Back to my father’s roots in Istanbul by Nimrod Dagan
Three stories about Nimi’s trip to Istanbul, the city where his father was born, and never came back
We could say: “It was our way to stay outside of Schengen Europe, after we find out I over stayed my visa, and we had to wait out the time till I’ll get my Romanian passport”, we could say: “We had to be in a different environment after being in London for almost 3 weeks”, we could say: “It’s Kristof’s birthday and he really loves this city”, “It’s cheaper than staying home”, “We needed the sea side vibes & sspirit”, and of course: “It’s because of the food”, but the real truth is that it’s all true.
Istanbul is one of the most exciting places in the whole world, city full of history, of different people from different places, region, beliefs from all over the globe. There is no better place than Istanbul for meeting the diversity of people you encounter here – from locals through Arabs to Jews and more.
One of the most exciting moments of this Turkish trip was meeting a lovely couple from Iran. For almost an hour we talked with them about being different & so similar to each other at the same time, about how sad it is that we must fear of our governments as they are trying to separate us & turn us against each other. About peace, humanity, goodness, hummus, falafel and love.
We met Syrian guy who runs a beautiful chocolate store on Taksim Square. We met a Lebanese guys and instead of arguing we were laughing together, saying that we are neighbors.
Nobody has any issues with where the other person is from, the opposite, people are #curious to meet, to speak, to get to know each other face to face, even to hug, outside of the newspaper, far from what we see on TV, different from what our politicians are telling us. “We are all the sons of Avraham”, people were telling us, or we told other people by the end of each kind of this meeting.
We all born to live & love. Wish we will all understand this for once.
My father doesn’t know much about his family, if it’s because he chooses not to ask & not to know, or because no one was actually telling him anything. He was born in April 1947, and a year later his parents left Istanbul and came to Israel, back then still Palestinian.
My father never went back to Turkey, his mom died when he was 16, and his father who used to tell him a lot about Turkey – he refused to listen from wanting to be and feel as a local in Israel. My father settled down in Israel, and became an #Israeli like his family were not living in Turkey for 7 generations, he even changed his originally family name.

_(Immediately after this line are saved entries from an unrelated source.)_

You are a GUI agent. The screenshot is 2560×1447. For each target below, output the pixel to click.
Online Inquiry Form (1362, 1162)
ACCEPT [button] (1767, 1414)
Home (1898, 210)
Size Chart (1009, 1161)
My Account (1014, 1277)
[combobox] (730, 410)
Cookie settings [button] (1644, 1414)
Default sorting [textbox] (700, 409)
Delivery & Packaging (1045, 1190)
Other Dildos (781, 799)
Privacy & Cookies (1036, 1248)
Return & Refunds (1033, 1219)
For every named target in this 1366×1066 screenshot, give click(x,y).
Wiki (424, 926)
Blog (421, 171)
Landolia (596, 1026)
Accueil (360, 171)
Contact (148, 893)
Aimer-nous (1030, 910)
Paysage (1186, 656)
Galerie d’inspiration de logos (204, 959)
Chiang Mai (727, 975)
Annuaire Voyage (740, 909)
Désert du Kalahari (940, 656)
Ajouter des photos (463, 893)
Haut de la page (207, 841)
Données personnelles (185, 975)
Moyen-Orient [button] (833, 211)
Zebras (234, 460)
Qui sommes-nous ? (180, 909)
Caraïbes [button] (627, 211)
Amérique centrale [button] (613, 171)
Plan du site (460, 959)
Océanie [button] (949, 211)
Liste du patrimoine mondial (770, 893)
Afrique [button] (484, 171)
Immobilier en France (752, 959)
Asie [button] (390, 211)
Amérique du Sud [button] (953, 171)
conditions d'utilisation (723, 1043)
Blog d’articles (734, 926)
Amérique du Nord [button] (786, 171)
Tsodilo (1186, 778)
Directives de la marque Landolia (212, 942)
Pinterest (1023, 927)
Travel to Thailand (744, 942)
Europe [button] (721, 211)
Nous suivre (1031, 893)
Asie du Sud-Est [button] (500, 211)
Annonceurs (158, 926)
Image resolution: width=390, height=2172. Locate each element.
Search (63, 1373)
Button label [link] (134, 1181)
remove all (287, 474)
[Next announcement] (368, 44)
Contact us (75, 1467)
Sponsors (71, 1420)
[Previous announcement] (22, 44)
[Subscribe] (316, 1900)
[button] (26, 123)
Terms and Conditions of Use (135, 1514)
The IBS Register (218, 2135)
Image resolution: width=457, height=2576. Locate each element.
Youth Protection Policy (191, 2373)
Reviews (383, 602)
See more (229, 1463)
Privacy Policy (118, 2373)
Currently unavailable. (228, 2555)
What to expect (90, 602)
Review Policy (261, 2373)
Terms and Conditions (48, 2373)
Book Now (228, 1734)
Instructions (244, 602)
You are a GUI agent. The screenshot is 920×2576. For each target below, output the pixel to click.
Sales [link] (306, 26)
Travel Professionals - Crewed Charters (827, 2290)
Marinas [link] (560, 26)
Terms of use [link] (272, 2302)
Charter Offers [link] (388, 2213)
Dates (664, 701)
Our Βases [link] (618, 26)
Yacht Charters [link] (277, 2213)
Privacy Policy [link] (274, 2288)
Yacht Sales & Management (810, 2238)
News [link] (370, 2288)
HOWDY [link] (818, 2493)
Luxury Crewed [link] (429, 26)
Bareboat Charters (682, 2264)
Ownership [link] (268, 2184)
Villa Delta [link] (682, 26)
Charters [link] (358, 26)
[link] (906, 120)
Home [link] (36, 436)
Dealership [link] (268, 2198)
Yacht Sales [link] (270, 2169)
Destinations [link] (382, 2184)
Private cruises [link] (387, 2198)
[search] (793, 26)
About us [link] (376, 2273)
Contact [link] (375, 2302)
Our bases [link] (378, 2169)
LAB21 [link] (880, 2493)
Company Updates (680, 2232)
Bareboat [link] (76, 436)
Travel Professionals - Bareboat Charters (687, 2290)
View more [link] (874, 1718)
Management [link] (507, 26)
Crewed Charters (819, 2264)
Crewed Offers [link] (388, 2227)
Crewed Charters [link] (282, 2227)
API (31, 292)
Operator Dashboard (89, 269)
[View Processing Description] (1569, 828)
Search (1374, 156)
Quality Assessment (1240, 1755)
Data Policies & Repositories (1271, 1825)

I was born years later, never met my grandparents from his side, never heard anything about Istanbul, Turkey, or my #Turkish roots, even not about my 7 generations family – who I don’t even know their names, if they stayed in Turkey, came to Israel, still alive, living as Jewish or not, or doesn’t even know they are Jewish.
2 weeks in Istanbul and I suddenly understood that I never felt more connected with family roots anywhere else in my life. Something about the Turkish vibes, the way they behave, communicate – similar to me, and even more than this – they way they look, their skin, hair color & hair body, even their high body shape. And how much sense it makes, I’m a second generation in Israel to my mom who was born there, and on the other side I have my Turkish father and his 6 generations of great grand fathers & mothers who were born & lived in Istanbul.
I wish I could go after my roots and find my relatives who are living in Turkey, but this will have to wait for the next trip, maybe when I’ll bring my father here one day. Now I’m back in Bucharest, waiting to receive my Romanian passport that I’m about to get through my Transylvanian grandparents from my mom side. Also with the Transylvanian people I have something in common, and probably also here I have some relatives. Maybe the world is a big family after all?
I’m passing by so many people everyday, everywhere, in so many countries, so many cities, everywhere there is poverty, in so many places there are beggars, from all colors, all types, in all different languages, from all groups of ages.
I’m trying to give as much as I can, every time someone catches me with some small coins in my pockets. Today we set in a bar in the middle of Istanbul Turkey, I was occupied with sitting down, with connecting my phone to the wifi, ordering my beer, and at same time a little girl passed by, she raised her hand to me, and without knowing or thinking I told her “no sorry” and I sent her away.
A minute later I started to feel bad, I grabbed my wallet, I left my beer on the table and I started to run around, trying to find her, I couldn’t, she disappeared, and I stayed with those unnecessary coins in my hand, and with her sad and disappointed eyes inside my head – that I’ll never forget.
5 minutes later another girl passed by, she offered me tissues, and if I needed it or not, I bought tissues from her, if it makes me feel better? Maybe just for a second. I wish we could live in a world where there are only smiling children, and children who are smiling not only if someone buying tissues from them.